### WHAT NEEDS TO BE DONE
Go through the entries below and copy every line that holds the word "agent".

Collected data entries
──────────────────────────────

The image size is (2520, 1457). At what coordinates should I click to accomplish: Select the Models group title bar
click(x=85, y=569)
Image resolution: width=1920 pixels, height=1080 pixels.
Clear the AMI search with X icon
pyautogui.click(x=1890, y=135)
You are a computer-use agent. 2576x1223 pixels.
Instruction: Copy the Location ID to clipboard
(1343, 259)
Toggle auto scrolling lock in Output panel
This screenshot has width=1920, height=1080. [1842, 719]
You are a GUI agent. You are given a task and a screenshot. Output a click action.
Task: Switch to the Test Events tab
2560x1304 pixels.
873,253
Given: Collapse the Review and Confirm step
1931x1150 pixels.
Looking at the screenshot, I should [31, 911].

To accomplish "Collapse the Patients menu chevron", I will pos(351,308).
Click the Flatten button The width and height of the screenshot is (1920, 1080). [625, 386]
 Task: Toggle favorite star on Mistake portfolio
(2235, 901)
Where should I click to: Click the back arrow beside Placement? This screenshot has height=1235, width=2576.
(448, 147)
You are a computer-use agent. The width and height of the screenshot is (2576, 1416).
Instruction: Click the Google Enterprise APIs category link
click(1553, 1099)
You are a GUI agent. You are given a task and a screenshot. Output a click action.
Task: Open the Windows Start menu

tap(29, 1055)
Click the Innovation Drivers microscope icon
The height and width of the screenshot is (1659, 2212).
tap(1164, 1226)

──────────────────────────────

### COMPLETED EXERCISE
You are a computer-use agent. 2576x1223 pixels.
You are a GUI agent. You are given a task and a screenshot. Output a click action.
You are a computer-use agent. The width and height of the screenshot is (2576, 1416).
You are a GUI agent. You are given a task and a screenshot. Output a click action.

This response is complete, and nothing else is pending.